A Qatari breakthrough – and a last-minute American veto
Consultations in Qatar have led to progress on the frozen assets issue, but one Iranian MP, Ahmad Bakhshayesh Ardestani, said that a plan to transfer $12bn from Qatar to a Russian account before onward transmission to Iran had been scuppered by the US at the last minute. He warned that if war resumes, Iran knows the locations of hotels in Doha and Dubai used by leading Trump negotiators Jared Kushner and Steve Witkoff – and “next time they will be targeted”.
Beyond the issue of Iran’s frozen assets, Tehran is trying to strengthen a clause obliging Israel to observe a ceasefire in Lebanon. With Israel acknowledging it is conducting operations north of the “yellow line” to intercept Hezbollah rockets, the war appears to be escalating rather than ending. On Tuesday evening, the Israeli military issued two new evacuation warnings for residents of 19 villages in southern Lebanon, expanding its ground operations deeper into Lebanese territory.
Hours later, Lebanon’s health ministry reported that Israeli strikes had killed 31 people and wounded 40 in the preceding hours.
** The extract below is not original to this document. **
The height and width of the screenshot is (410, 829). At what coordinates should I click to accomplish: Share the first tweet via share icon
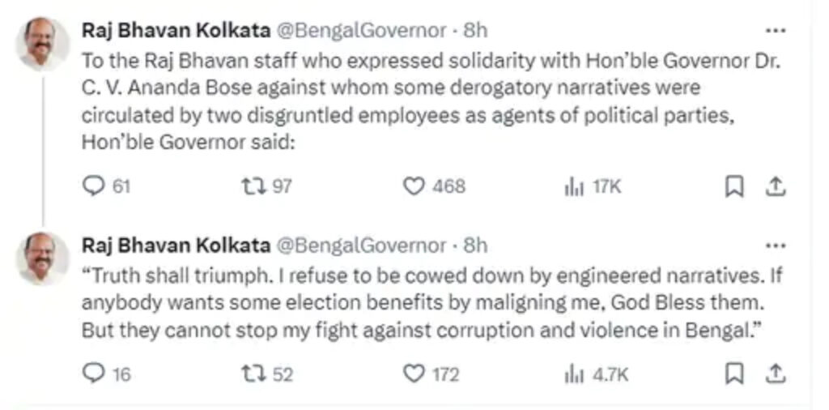[776, 186]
The new Supreme Leader’s confident prediction
Iran’s supreme leader, Mojtaba Khamenei – who succeeded his father, killed by US-Israeli strikes on the day the war began – declared that the tide of history was turning in Iran’s favour. In a statement marking the start of the Hajj, he called for unity among Muslim nations.
Khamenei, who has not appeared in public or released any audio recordings since his elevation in March, radiated confidence as he predicted the destruction of Israel by 2040: “What is certain is that the hands of the clock will not turn back, and the peoples and lands of the region will no longer serve as shields for American bases. The United States will no longer have a safe haven for its atrocities and military bases in the region; instead, it will find itself ever more distanced from its former status.”
He added: “The wobbling Zionist regime and the cancerous tumour of Israel are approaching the final stages of their miserable existence.” His remarks underscored the widely ridiculed statement by Trump – ridiculed across the region and the world – that Arab states, as well as Turkey and Iran, should normalise relations with Israel.